Tell us your best advice.
The more grownup I get, the more I wonder about giving advice. I do best when listening to youngsters tell me truths about the world we’ve made for them. It feels sometimes like we all have to talk all the time, in ways at once aphoristic and immediate, so lately I try to be at least as often on receive as on transmit. But I guess if we’re talking about joy, writing, and being a fully rendered person in the world, my main sources of liveliness are so human and obvious they might seem facile: 1) loving the people I love with full throttle abandon – my guy, our kids, my mom and dad, our gaggle of brothers, my army of girlfriends. So that’s advice, maybe: make as many girlfriends as you can, keep them as close as you can for as many decades as you can, snuggle them and your families and loves. Be gentle with your students and colleagues and readers and selves. Be fierce in the old and new fights against tyranny. Imagine as much, as often, as widely, and as empathetically as possible. Oxygenate your life with books, possibility, chance, hope, dash, verve.
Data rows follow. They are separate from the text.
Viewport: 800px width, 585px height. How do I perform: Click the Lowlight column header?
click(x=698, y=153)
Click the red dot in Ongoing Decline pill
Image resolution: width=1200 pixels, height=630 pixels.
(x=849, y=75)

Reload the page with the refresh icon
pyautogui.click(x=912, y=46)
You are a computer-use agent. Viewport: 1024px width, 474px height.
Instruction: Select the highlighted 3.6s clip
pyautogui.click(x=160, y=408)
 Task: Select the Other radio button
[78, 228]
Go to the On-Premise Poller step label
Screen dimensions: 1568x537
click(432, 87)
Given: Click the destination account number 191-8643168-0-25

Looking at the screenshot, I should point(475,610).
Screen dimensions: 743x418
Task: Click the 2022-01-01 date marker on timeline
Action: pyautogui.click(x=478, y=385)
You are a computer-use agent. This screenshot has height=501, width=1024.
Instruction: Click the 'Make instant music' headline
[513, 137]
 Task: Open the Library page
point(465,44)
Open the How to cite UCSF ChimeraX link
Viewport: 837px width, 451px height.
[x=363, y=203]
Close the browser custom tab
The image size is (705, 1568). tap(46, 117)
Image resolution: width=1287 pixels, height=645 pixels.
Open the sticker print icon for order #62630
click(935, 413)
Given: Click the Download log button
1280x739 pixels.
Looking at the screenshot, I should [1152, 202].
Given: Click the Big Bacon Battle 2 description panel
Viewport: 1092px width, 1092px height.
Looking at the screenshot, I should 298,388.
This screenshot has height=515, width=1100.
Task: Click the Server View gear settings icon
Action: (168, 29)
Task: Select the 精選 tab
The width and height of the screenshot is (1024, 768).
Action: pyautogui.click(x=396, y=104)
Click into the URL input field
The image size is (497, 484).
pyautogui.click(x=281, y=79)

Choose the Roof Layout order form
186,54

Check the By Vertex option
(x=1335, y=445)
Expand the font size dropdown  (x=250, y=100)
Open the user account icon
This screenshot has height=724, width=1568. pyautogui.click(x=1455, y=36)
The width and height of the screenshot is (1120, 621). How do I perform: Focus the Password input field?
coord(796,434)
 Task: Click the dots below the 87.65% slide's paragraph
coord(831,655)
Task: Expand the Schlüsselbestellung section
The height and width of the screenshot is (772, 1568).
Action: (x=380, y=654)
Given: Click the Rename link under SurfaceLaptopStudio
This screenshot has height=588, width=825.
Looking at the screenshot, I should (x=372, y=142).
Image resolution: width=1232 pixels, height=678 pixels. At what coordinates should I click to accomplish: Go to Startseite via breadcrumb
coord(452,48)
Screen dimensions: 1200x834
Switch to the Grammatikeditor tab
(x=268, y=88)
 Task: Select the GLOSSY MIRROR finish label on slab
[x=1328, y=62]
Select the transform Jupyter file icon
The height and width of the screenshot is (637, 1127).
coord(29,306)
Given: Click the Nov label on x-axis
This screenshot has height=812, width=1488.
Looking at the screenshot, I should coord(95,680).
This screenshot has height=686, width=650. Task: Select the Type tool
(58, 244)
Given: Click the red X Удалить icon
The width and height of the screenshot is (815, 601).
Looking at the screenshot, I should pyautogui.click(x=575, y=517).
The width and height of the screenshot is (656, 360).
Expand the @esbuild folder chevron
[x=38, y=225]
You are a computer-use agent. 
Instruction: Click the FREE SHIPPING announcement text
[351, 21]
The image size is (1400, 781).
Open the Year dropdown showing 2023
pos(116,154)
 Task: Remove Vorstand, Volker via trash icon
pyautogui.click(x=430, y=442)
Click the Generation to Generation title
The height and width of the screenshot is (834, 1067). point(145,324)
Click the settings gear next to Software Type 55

So I couldn’t keep quiet after all, go figure. I love you and your beautiful, generous mind, Cheryl Strayed.
Rachel DeWoskin is the author of absolute animal: poems (The University of Chicago Press, 2023); Two Menus: Poems (The University of Chicago Press, 2020); Banshee (Dottir Press, 2019); Someday We Will Fly (Penguin, 2019); Blind (Penguin, 2014); Big Girl Small (FSG, 2011); Repeat After Me (The Overlook Press, 2009); and Foreign Babes in Beijing (WW Norton, 2005). She is on the national steering committee of Writers for Democratic Action (WDA).
This is gold:
"Be gentle with your students and colleagues and readers and selves. Be fierce in the old and new fights against tyranny. Imagine as much, as often, as widely, and as empathetically as possible. Oxygenate your life with books, possibility, chance, hope, dash, verve."
Thank you for the inspiration, Rachel & Cheryl.
What a beautiful interview. I am now a Rachel DeWoskin fan too!